Perhaps the most important aspect of the Budget was that it gave Brown an opportunity to remind the country how well he has been doing at the Treasury since 1997. It was an open goal and he did not miss. In fairness, it is a good story. At a time when most of the major economies of the world have been struggling, the UK has been doing rather well. We have had the longest period of unbroken growth since records began in 1870, employment (over 28 million are currently in work) is now at an all-time high and our inflation/base rate combination is the best since 1945. He had been faithful to his old friend – stability. The benefits of this success, particularly less spending on unemployment and lower debt payments, provided the backdrop to the Budget.
For all the good news, the Chancellor has been less true to his other great love – prudence. In 1998, to show how determined he was to avoid the ‘tax and spend’ charges that had undermined previous Labour Chancellors, Brown announced two fiscal rules. The Golden Rule is meant to ensure the Budget was in surplus over the life of the cycle, while the Sustainable Investment Rule is intended to keep public sector debt below 40% of GDP.

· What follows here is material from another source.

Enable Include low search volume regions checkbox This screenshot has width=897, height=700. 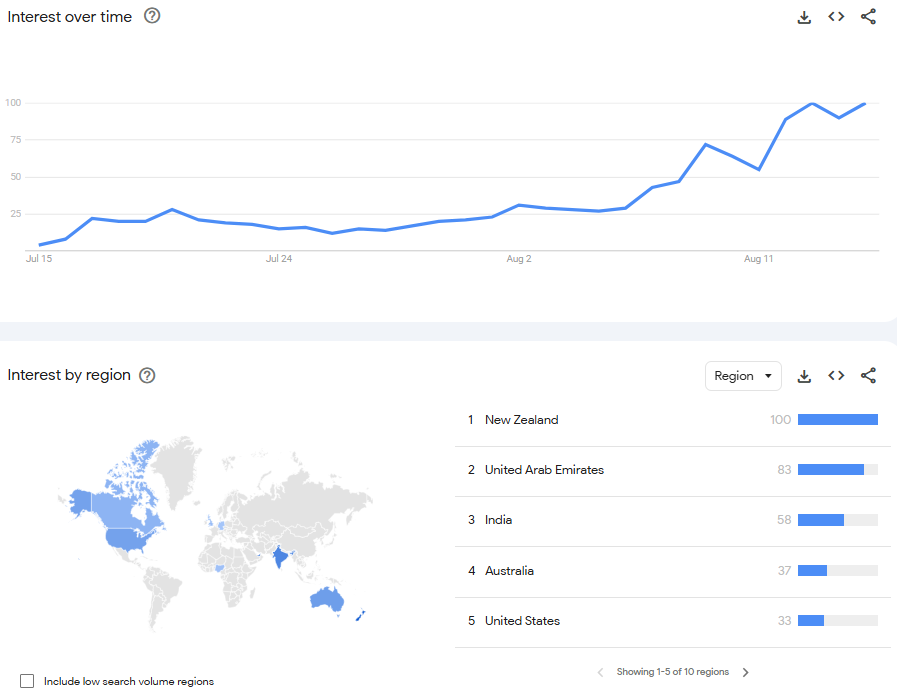(27, 681)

These are more stringent conditions than the Maastricht Treaty demanded for entry into the single currency and it is by these rules that Brown would want to be judged. Clearly, he appreciates the contribution fiscal stability makes to a sound economic environment.

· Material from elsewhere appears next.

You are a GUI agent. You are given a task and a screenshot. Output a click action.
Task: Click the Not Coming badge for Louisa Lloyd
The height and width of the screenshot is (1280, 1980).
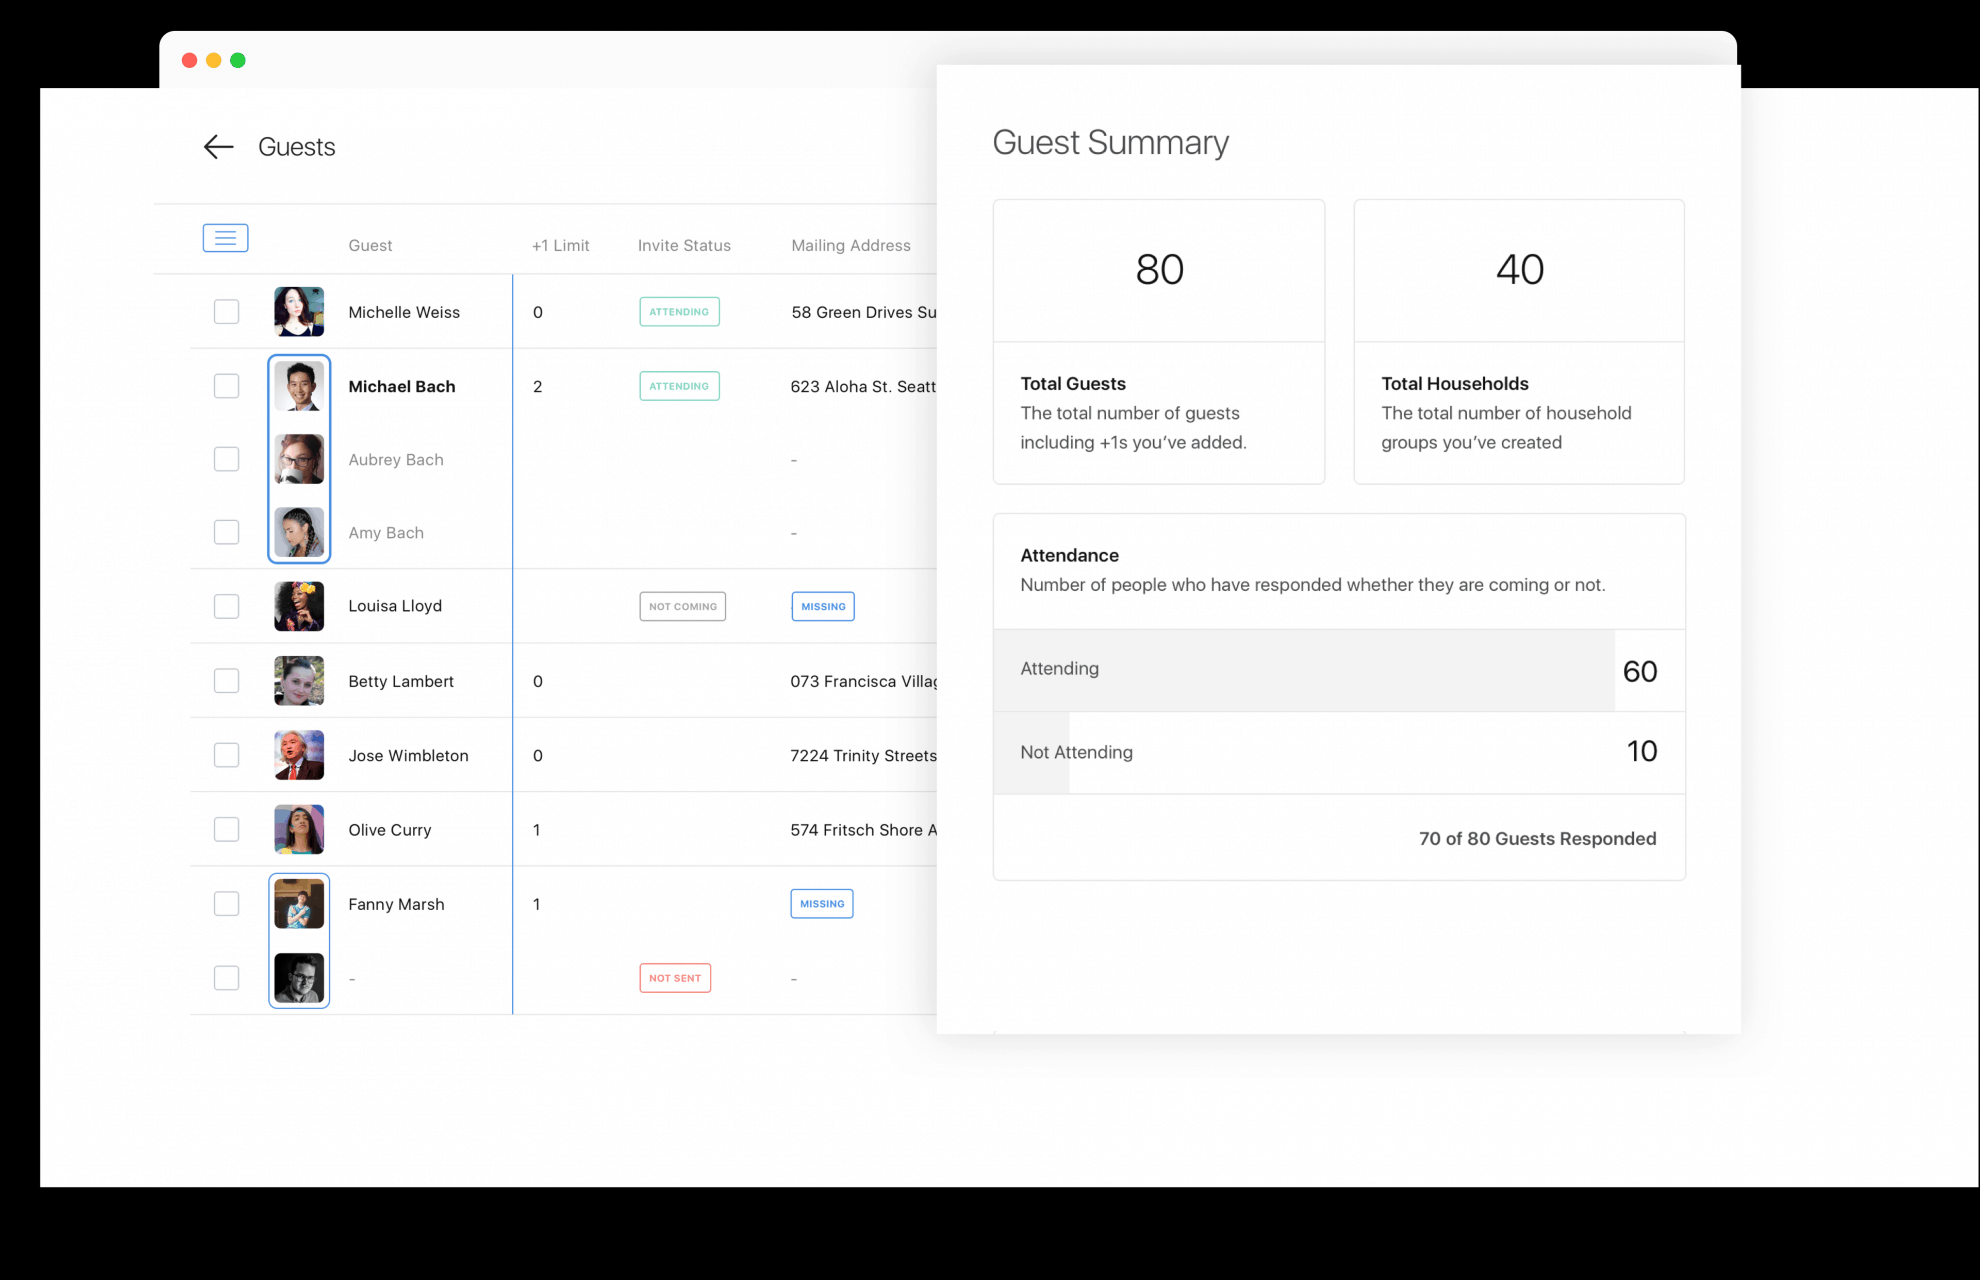[x=682, y=606]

While the Sustainable Investment Rule will be met comfortably, there are doubts about the Golden Rule, which is under threat as a result of the huge spending plan on public services that began in 2002. Again, in fairness to the Chancellor, much of this spending was a catch-up after years of neglect, but he was unlucky with the timing. The shortfall in tax receipts has undermined his plans.

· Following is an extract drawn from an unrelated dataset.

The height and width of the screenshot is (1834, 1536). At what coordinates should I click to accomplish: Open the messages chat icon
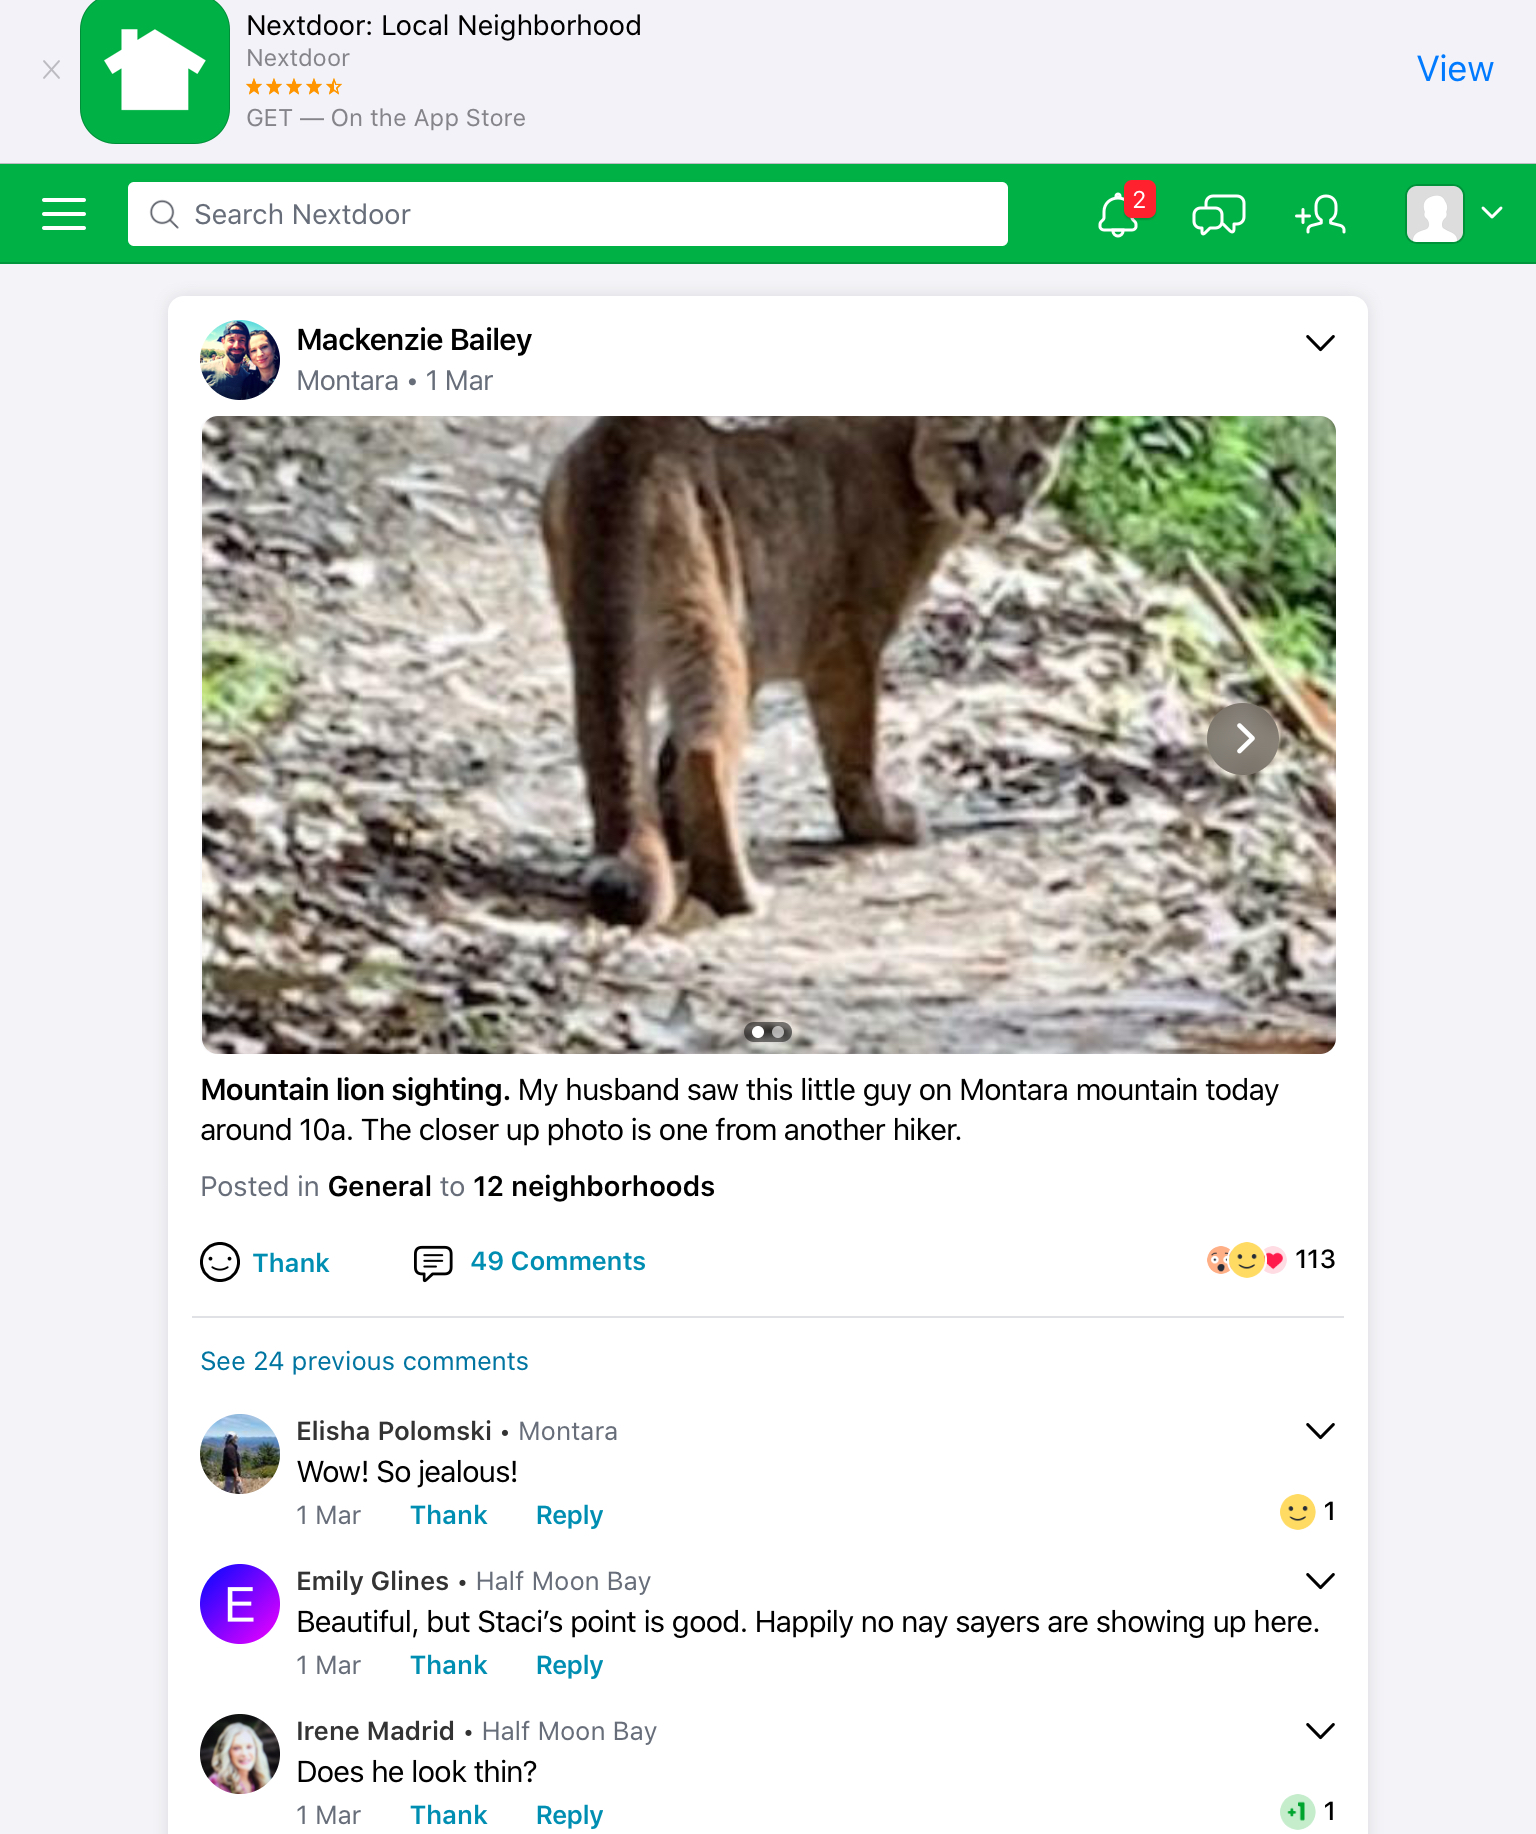pyautogui.click(x=1218, y=214)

Rather than trim his spending he has chosen to borrow, and far more than he anticipated. In his 2002 Budget, he forecast borrowing would be £13bn but has now admitted it will be more than three times higher – £37bn.
Each estimate of borrowing has been higher than the previous one and, as a consequence, he is pushing up against the limit of his Golden Rule.
He has retained, however, his belief that all will come right in the end and that a strong economy will deliver the goods. But it is a hostage to fortune and if there is slippage, the gap will widen again.
Despite the fact that many independent observers believe the Treasury will need about £10bn extra a year, equivalent to 4p-5p on income tax on a long-term basis, Mr Brown left borrowing broadly unchanged. He chose not to reduce the gap, either with spending cuts or tax rises. There will be some curb on spending, but this will have to wait for the summer’s Comprehensive Spending Review. So close to an election, higher taxes were never likely to be the Chancellor’s preferred course. Besides, his choices on tax were constrained by past promises, particularly on income tax, and to venture into new territory, such as some form of taxation on housing, was too risky at this stage of the political cycle.
So fudge was the order of the day. The Budget’s economic forecasts were more buoyant than many believe likely but faster growth will push up tax receipts and keep the Chancellor within his Rules. Gordon Brown is a compulsive tinkerer, and changes at the edges have become part and parcel of Budget day.